AVAILABLE DATA: Begin

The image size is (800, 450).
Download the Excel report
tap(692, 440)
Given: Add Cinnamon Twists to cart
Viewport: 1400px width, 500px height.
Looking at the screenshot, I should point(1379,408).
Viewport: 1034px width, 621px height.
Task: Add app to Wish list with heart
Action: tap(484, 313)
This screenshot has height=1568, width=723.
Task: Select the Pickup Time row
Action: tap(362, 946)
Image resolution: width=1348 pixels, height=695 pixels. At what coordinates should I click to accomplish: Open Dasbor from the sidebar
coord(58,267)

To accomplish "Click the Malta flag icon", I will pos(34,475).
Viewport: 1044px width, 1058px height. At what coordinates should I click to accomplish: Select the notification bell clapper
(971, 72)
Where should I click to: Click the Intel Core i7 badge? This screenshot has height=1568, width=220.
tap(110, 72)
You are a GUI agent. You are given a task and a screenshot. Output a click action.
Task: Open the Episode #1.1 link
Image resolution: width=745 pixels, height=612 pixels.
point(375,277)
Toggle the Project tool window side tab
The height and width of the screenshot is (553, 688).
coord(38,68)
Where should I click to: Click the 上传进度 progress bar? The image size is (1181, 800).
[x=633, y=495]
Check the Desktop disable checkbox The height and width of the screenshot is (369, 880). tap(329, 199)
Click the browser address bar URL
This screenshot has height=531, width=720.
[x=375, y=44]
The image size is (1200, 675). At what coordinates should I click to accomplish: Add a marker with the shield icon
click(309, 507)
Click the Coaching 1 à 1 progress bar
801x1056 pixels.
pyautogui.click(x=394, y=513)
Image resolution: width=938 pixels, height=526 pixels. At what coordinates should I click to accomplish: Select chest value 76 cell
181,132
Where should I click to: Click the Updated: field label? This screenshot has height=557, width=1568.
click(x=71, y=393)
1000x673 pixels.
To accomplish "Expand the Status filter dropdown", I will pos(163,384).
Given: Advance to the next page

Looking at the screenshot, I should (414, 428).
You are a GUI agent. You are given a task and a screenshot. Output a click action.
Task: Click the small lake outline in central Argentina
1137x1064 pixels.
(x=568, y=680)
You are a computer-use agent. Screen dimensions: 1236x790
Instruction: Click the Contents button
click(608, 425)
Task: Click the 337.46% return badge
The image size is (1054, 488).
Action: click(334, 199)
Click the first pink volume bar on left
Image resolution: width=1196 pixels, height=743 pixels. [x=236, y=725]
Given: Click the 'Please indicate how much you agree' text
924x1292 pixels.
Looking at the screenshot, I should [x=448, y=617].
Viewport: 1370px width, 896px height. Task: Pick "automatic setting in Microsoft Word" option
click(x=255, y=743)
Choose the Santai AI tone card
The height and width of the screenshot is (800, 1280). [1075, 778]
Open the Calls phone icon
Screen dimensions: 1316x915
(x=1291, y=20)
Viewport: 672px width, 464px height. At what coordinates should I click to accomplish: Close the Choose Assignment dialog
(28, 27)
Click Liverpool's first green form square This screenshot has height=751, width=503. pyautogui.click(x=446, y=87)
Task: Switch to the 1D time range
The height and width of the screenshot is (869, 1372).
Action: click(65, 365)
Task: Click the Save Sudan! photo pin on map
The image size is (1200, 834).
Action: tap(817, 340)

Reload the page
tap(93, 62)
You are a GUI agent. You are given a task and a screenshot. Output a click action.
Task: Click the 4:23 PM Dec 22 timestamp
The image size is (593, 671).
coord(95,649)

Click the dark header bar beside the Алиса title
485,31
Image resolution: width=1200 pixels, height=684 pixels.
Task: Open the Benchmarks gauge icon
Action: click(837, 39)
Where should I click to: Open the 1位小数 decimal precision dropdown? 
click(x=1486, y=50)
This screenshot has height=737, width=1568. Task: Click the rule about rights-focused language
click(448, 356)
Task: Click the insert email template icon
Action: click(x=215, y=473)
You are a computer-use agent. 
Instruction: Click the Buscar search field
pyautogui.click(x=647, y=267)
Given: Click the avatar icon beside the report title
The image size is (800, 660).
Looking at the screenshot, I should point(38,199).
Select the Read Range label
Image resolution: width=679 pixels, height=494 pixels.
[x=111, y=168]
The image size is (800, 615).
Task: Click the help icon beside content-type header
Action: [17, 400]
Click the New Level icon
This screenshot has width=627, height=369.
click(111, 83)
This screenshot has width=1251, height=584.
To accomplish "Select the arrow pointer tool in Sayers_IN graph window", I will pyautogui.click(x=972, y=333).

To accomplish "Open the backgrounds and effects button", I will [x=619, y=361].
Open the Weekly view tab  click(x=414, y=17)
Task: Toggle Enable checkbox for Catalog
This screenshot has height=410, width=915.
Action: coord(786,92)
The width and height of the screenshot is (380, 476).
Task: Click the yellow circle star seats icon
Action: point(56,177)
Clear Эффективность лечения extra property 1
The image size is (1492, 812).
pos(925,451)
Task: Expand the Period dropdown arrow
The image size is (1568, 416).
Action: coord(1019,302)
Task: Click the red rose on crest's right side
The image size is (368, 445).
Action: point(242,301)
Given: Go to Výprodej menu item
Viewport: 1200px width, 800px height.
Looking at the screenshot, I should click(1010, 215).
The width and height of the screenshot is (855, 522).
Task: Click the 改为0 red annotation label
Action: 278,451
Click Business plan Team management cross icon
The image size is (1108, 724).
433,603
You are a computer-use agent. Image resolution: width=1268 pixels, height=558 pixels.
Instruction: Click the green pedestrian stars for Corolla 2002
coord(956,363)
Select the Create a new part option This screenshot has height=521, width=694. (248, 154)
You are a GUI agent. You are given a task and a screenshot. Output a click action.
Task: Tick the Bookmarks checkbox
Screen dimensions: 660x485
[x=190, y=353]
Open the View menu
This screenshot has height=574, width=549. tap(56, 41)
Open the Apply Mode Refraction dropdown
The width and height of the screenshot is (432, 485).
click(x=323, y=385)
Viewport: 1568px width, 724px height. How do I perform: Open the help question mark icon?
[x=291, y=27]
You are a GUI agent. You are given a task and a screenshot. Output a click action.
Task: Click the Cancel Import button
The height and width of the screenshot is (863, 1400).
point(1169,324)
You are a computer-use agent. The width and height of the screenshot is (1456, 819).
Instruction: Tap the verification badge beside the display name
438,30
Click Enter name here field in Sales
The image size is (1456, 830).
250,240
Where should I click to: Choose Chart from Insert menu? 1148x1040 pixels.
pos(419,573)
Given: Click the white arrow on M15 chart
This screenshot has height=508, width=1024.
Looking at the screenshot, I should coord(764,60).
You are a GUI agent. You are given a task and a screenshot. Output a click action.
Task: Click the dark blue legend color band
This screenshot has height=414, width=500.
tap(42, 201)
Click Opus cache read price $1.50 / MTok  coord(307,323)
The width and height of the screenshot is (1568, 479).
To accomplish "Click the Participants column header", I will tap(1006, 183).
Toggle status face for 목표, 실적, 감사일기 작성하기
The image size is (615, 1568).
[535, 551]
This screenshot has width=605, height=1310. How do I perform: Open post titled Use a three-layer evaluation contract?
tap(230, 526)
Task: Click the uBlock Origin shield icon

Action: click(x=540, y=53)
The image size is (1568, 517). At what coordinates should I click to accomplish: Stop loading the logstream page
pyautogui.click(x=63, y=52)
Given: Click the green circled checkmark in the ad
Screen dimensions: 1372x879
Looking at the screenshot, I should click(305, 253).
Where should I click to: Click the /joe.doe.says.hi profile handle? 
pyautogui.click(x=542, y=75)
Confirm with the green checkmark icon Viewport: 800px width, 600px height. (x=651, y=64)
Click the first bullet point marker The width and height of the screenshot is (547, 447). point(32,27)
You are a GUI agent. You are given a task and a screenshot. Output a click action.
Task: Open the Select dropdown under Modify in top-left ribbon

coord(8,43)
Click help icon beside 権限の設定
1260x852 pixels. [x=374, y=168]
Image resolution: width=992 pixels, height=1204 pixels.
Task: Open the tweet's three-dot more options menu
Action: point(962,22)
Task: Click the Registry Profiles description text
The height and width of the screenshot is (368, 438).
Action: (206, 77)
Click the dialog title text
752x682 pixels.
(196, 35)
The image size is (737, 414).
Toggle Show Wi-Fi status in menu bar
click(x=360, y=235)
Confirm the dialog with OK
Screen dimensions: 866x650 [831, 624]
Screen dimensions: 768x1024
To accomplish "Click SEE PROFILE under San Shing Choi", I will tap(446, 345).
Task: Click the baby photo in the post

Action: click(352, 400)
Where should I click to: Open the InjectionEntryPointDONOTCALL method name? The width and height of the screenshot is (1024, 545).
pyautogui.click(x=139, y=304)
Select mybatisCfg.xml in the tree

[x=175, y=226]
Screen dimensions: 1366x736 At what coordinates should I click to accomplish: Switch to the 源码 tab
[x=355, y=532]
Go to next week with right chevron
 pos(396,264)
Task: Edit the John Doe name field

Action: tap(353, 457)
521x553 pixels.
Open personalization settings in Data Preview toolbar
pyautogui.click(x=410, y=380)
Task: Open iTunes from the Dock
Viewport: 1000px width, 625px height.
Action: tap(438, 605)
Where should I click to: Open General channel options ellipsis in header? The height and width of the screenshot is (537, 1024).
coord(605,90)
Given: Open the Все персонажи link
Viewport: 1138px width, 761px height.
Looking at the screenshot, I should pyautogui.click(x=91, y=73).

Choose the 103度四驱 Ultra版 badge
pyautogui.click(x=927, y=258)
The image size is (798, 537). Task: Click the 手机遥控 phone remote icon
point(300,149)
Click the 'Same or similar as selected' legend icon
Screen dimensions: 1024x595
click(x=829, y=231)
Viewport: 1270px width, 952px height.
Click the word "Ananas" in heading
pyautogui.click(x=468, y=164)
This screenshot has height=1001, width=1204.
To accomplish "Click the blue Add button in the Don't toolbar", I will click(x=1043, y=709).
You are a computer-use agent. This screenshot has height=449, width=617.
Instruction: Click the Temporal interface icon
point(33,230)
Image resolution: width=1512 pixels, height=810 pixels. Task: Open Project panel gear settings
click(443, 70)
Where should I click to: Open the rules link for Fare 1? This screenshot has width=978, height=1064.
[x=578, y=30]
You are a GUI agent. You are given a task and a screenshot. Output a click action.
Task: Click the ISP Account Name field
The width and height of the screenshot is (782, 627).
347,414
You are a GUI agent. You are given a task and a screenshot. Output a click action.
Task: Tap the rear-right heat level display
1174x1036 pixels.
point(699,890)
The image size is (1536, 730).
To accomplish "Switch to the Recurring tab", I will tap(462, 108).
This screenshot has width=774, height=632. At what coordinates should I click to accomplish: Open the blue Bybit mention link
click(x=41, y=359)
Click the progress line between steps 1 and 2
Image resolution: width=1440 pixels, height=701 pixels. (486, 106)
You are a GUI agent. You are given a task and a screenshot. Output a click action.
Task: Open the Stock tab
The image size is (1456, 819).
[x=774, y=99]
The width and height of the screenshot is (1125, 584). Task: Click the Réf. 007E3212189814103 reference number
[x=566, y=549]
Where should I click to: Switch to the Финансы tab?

AVAILABLE DATA: End

Each line of the material above that contains the word "Expand" counts once; report the total and nothing else.

2